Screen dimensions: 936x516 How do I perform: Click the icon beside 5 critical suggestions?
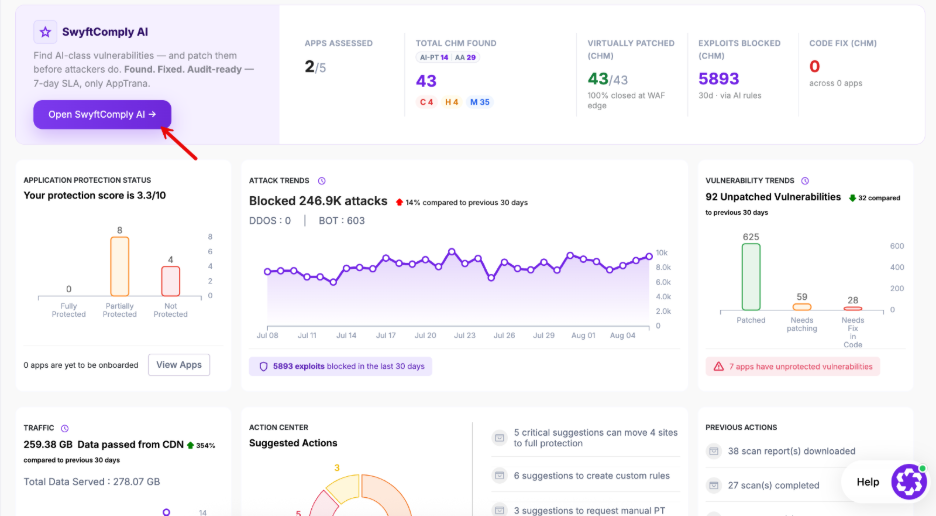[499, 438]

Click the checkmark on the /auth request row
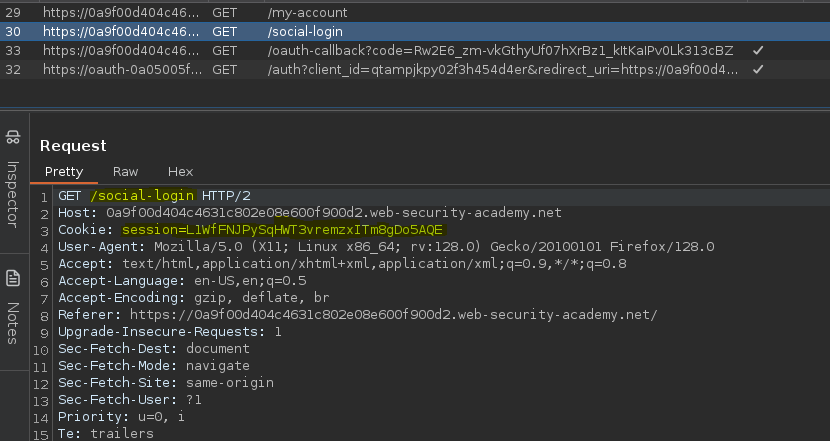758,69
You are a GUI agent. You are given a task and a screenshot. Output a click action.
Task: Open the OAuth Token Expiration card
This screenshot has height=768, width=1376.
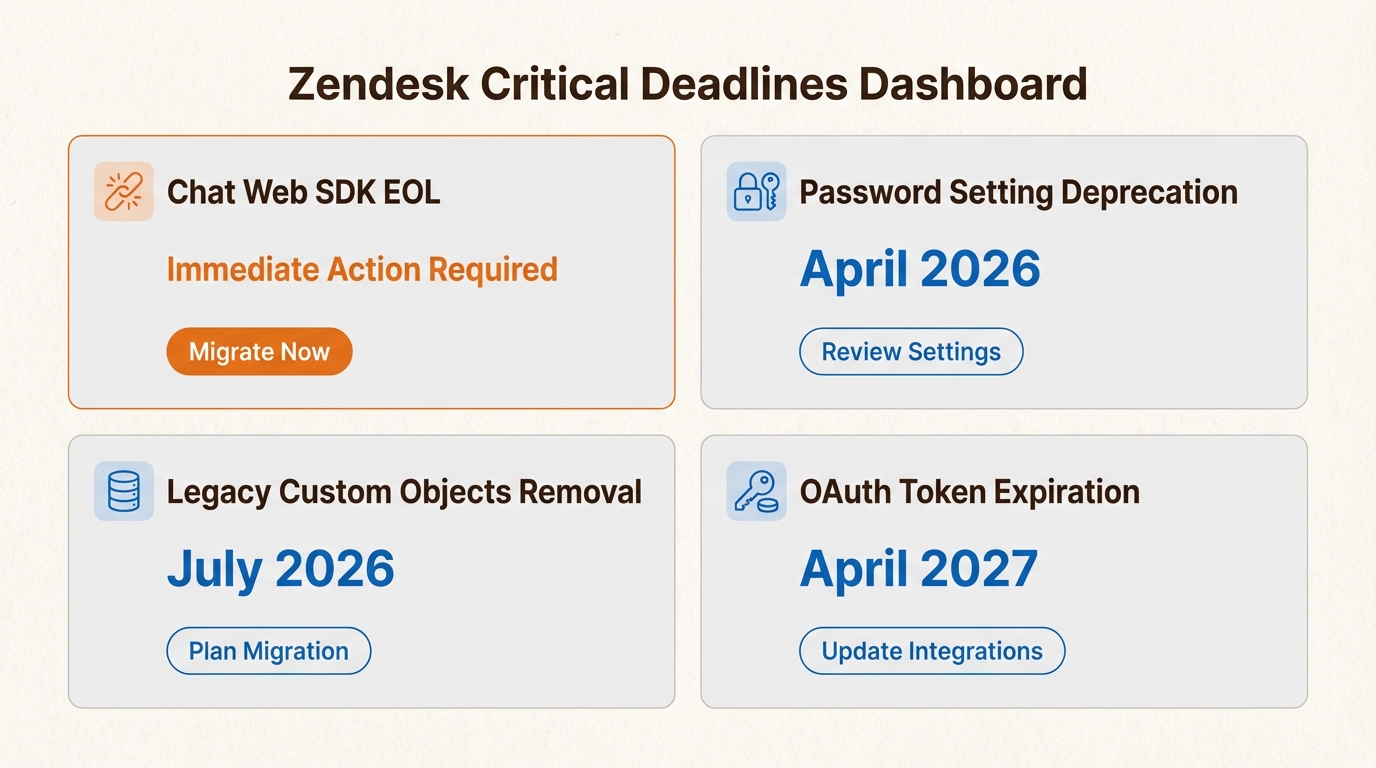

————

■ ABOUT THIS TASK
A word-for-word copy of the lines from the one with "Click the checkmark on the /auth request row" through the final line of the listing above is the whole answer, and it contains no pictures.

■ EXPECTED ANSWER
Click the checkmark on the /auth request row
758,69
You are a GUI agent. You are given a task and a screenshot. Output a click action.
Task: Open the OAuth Token Expiration card
This screenshot has height=768, width=1376.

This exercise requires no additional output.